Salmonc J, Canup R M
Southwest Research Institute, Planetary Science Directorate, 1050 Walnut Street, Suite 300, Boulder, CO 80302, USA.
Astrophys J. 2017 Feb 10;836(1). doi: 10.3847/1538-4357/836/1/109. Epub 2017 Feb 13.
Saturn's rings are rock-poor, containing 90 to 95% ice by mass. As a group, Saturn's moons interior to and including Tethys are also about 90% ice. Tethys itself contains < 6% rock by mass, in contrast to its similar-mass outer neighbor Dione, which contains > 40% rock. Here we simulate the evolution of a massive primordial ice-rich ring and the production of satellites as ring material spreads beyond the Roche limit. We describe the Roche-interior ring with an analytic model, and use an N-body code to describe material beyond the Roche limit. We track the accretion and interactions of spawned satellites, including tidal interaction with the planet, assuming a tidal dissipation factor for Saturn of Q ~ 10. We find that ring torques and capture of moons into mutual resonances produces a system of ice-rich inner moons that extends outward to approximately Tethys's orbit in 10 years, even with relatively slow orbital expansion due to tides. The resulting mass and semi-major axis distribution of spawned moons resembles that of Mimas, Enceladus and Tethys. We estimate the mass of rock delivered to the moons by external cometary impactors during a late-heavy bombardment. We find that the inner moons receive a mass in rock comparable to their current total rock content, while Dione and Rhea receive an order-of-magnitude less rock than their current rock content. This suggests that external contamination may have been the primary source of rock in the inner moons, and that Dione and Rhea formed from much more rock-rich source material. Reproducing the distribution of rock among the current inner moons is challenging, and appears to require large impactors and stochasticity and/or the presence of some rock in the initial ring.

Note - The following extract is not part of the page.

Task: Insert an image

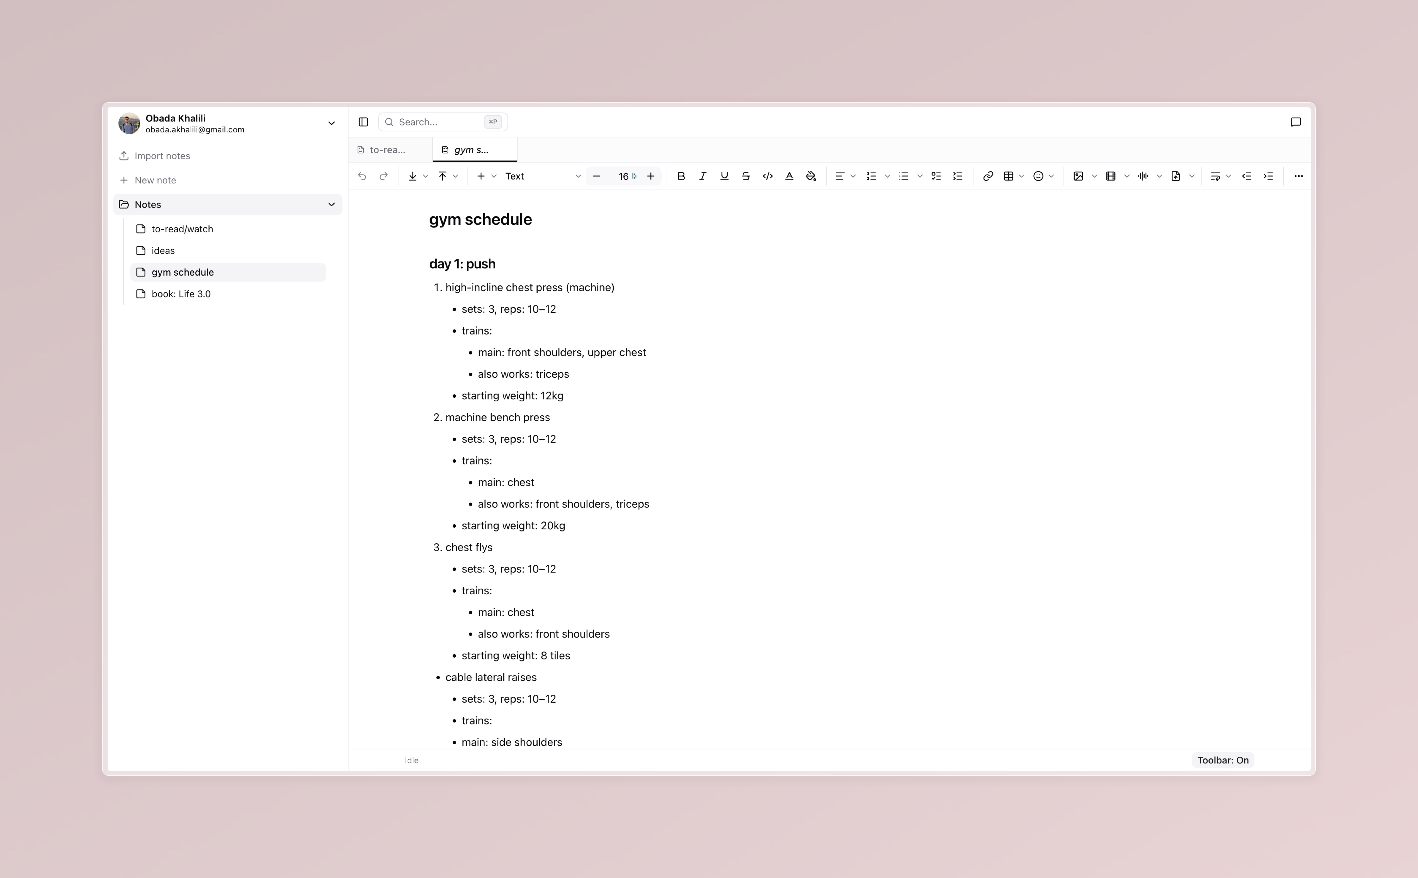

土星环的岩石含量很低,按质量计含有90%至95%的冰。总体而言,土星内侧直至并包括土卫三的卫星,其冰含量也约为90%。土卫三本身按质量计岩石含量不到6%,而质量与之相近的外侧邻居土卫四,岩石含量超过40%。在此,我们模拟了一个巨大的原始富冰环的演化过程,以及当环物质扩散到洛希极限之外时卫星的产生过程。我们用一个解析模型描述洛希极限以内的环,并使用一个N体代码来描述洛希极限之外的物质。我们追踪新生卫星的吸积和相互作用,包括与行星的潮汐相互作用,假设土星的潮汐耗散因子Q约为10。我们发现,环的扭矩以及卫星被俘获到相互共振状态,产生了一个富冰的内侧卫星系统,即使由于潮汐作用轨道扩张相对缓慢,该系统也能在10年内向外扩展到大约土卫三的轨道。由此产生的新生卫星的质量和半长轴分布类似于土卫一、土卫二和土卫三。我们估计了在后期重轰炸期间外部彗星撞击体输送到卫星上的岩石质量。我们发现,内侧卫星所获得的岩石质量与其当前的总岩石含量相当,而土卫四和土卫五所获得的岩石质量比它们当前的岩石含量少一个数量级。这表明外部污染可能是内侧卫星中岩石的主要来源,而且土卫四和土卫五是由岩石含量高得多的源物质形成的。重现当前内侧卫星之间的岩石分布具有挑战性,似乎需要大型撞击体和随机性,以及/或者初始环中存在一些岩石。